------ DATA UNDER STUDY ------

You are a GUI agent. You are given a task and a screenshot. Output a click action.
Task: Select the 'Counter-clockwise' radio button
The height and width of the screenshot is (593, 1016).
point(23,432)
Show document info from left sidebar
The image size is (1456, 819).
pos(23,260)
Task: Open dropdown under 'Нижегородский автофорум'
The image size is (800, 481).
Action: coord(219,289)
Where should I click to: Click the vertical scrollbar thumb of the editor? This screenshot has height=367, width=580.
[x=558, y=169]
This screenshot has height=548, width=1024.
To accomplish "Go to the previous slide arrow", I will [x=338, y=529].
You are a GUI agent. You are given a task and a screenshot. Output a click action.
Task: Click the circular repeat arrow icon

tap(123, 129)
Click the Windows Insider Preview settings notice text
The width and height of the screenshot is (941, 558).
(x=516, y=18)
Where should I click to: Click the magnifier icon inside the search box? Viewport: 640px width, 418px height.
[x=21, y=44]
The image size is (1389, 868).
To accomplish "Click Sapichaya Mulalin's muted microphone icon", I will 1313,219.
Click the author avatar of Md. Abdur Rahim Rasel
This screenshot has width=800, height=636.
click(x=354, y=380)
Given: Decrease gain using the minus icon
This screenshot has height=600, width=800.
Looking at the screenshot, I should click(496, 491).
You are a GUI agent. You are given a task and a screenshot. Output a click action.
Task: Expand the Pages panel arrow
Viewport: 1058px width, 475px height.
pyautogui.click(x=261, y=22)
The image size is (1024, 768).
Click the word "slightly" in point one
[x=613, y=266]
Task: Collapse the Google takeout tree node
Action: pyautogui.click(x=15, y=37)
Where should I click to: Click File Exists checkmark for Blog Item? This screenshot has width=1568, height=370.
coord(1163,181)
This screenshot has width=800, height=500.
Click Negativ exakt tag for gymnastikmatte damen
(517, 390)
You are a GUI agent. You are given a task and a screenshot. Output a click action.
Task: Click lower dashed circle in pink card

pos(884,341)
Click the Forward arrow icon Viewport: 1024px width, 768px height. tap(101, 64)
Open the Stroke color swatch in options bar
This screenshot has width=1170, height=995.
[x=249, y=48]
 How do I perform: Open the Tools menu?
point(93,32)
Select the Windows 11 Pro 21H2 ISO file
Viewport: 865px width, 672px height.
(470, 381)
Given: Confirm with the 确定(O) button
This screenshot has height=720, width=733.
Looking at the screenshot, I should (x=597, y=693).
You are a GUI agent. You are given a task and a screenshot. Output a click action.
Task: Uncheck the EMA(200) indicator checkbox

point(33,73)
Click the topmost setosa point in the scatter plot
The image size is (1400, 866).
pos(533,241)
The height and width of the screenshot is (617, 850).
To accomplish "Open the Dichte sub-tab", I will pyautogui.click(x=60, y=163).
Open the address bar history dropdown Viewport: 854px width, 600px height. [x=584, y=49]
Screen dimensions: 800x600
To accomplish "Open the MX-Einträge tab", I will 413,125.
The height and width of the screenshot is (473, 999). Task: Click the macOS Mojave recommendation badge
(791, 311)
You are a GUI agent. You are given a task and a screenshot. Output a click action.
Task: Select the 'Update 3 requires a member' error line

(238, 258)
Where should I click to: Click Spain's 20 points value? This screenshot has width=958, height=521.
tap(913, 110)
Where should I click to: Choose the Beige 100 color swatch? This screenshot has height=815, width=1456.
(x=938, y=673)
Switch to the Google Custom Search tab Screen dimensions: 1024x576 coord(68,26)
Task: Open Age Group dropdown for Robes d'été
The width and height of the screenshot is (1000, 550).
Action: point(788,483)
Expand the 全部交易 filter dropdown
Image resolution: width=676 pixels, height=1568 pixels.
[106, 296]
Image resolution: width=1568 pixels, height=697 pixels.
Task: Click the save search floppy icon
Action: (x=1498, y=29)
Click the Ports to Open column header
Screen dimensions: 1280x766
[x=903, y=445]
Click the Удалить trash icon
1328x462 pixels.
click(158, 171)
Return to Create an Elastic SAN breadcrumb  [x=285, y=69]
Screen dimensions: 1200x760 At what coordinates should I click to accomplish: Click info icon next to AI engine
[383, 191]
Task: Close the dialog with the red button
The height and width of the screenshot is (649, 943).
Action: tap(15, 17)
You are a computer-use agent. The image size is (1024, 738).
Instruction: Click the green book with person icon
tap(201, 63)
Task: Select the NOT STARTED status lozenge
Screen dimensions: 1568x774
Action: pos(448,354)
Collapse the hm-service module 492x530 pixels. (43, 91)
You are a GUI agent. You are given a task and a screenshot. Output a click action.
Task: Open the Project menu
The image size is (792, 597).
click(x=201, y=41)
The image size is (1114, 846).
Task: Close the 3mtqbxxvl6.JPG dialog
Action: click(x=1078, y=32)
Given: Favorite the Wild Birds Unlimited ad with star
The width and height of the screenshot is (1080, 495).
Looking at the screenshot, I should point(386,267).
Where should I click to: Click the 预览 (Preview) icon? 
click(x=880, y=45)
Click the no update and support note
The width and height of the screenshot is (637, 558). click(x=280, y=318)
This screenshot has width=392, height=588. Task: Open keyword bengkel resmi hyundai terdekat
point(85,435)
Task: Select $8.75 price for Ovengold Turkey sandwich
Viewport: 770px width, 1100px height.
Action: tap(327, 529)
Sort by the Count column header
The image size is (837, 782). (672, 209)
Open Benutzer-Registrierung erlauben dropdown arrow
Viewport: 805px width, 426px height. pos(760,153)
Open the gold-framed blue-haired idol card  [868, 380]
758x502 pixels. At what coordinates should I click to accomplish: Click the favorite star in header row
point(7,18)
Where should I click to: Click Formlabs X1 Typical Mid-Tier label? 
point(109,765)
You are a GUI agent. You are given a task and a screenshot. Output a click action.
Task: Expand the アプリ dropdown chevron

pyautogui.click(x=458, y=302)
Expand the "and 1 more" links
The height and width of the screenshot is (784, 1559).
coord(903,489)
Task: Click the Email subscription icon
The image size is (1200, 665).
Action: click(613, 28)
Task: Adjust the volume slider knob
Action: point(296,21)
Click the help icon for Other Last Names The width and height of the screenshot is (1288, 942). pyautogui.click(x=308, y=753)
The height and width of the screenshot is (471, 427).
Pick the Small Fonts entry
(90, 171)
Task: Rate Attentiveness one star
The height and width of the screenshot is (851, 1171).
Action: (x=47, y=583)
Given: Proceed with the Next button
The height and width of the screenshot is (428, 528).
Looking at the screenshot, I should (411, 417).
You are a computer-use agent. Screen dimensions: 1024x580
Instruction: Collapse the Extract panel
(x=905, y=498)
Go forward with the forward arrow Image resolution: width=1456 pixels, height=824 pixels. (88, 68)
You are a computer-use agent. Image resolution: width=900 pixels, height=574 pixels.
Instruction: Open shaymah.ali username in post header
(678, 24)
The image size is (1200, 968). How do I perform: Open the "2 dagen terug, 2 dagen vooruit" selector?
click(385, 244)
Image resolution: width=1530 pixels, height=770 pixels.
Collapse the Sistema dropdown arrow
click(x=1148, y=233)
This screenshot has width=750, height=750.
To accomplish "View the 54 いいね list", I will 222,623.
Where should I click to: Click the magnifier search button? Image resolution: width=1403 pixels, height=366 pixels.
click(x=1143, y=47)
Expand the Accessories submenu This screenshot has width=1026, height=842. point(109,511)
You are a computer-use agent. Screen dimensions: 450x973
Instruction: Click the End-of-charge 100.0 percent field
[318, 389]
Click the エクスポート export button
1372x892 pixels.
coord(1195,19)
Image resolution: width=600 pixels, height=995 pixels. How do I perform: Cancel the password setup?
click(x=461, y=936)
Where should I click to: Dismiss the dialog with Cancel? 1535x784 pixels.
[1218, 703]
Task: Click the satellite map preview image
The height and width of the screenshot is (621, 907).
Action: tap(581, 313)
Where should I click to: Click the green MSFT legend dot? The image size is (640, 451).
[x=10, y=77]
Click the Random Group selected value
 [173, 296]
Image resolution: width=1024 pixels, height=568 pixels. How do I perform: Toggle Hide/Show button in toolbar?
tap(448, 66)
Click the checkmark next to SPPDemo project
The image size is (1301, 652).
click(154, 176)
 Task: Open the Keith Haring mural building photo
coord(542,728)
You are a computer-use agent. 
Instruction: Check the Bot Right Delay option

------

• **EXERCISE BRIEF**
Say only the number of lines of the data above in which the string "computer" occurs.

• **EXERCISE SOLUTION**
5